When we left the savannas, we brought with us the tools and ideas of our forebears. Using them in new environments, we learned to adapt to support ourselves and use the local resources to not only eke by but to thrive. With the advent of agriculture, we learned to truly change our environment to fit our wants and our needs.
Yet, as we look into space, we find only a cold vacuum bombarded by harmful radiation millions of miles in-between clumps of rock and space-dust. Our dreams of finding verdant wildernesses on Venus and Mars dashed, we dreamed of surrounding spaceborne civilization in giant glass bubbles. If it can be said that humans are defined by exploration and adaption, we are just as much defined by wide-eyed innocence and naivete as the enormity of the task of entering any new environment is placed before us.
As we stretch our arms into space, we will embrace a very different environment. As our tools and know-how have taught us for lo these many years, we will bring what we need to change the environment to fit our needs. Asteroids will be blasted to feed our lust for ore; lunar regolith will be heat-melted to form concrete for our houses. Once again, human ingenuity and technical heritage will prove invaluable.

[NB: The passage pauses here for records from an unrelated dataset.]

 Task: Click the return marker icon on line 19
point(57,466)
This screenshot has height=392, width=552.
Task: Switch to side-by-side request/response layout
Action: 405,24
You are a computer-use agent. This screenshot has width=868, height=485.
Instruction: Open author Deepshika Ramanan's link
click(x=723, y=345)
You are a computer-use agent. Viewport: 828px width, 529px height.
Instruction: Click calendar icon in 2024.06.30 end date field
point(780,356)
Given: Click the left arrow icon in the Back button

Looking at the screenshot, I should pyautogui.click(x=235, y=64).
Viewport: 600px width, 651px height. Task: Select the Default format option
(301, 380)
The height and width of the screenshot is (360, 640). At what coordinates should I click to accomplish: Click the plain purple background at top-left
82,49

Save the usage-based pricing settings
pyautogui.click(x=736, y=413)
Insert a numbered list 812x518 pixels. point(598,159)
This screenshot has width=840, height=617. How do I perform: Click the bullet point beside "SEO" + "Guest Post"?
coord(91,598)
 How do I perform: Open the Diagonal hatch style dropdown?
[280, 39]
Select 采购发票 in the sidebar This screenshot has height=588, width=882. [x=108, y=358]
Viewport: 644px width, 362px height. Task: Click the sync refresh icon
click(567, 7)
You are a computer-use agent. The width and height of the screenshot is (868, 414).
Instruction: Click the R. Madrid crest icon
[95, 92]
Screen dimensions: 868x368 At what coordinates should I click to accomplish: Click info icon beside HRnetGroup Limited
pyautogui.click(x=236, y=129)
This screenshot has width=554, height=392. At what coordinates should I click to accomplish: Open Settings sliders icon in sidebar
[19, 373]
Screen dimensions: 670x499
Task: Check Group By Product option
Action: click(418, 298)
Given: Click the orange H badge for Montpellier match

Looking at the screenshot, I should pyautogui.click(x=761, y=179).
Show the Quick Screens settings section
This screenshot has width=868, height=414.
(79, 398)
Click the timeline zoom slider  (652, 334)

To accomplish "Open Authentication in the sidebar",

Yet, we go into realms uncharted by even our microbial forebears. We bring with us into space life -- the children of Earth, our mother and cradle. As we stretch into the stars beyond the solar system, we break into virgin new territory, with literally astronomical sizes, distances, and masses -- to shape and mold literally new planets with devices of such genius and creativity which will become just as commonplace and "ordinary" as the backhoe and the dump truck -- the very Titans of Industry and Development.
This is not just humanity spreading to the stars, but life itself. To our knowledge, no life exists outside this third rock from Sol. This is not so much our first step out of Ethiopia, but rather the first germ in the primordial soup. This changes the very makeup of galactic matter and forever alters the course of galactic history. Every star and rock from one end of the galaxy to the other will sing the songs of Earth -- those old notes of Adenine, Cytosine, Guanine, and Thymine.
But what does it all mean? Why must mankind aim ever higher, walk ever further, dream ever deeper? Philosophers and churchmen have debated this question doubtless for as long as humans dreamed of higher meaning. The only answer we have to cling to is that there is some reason. Or perhaps not after all. As with many human matters, it all depends on who you ask and how they look at it.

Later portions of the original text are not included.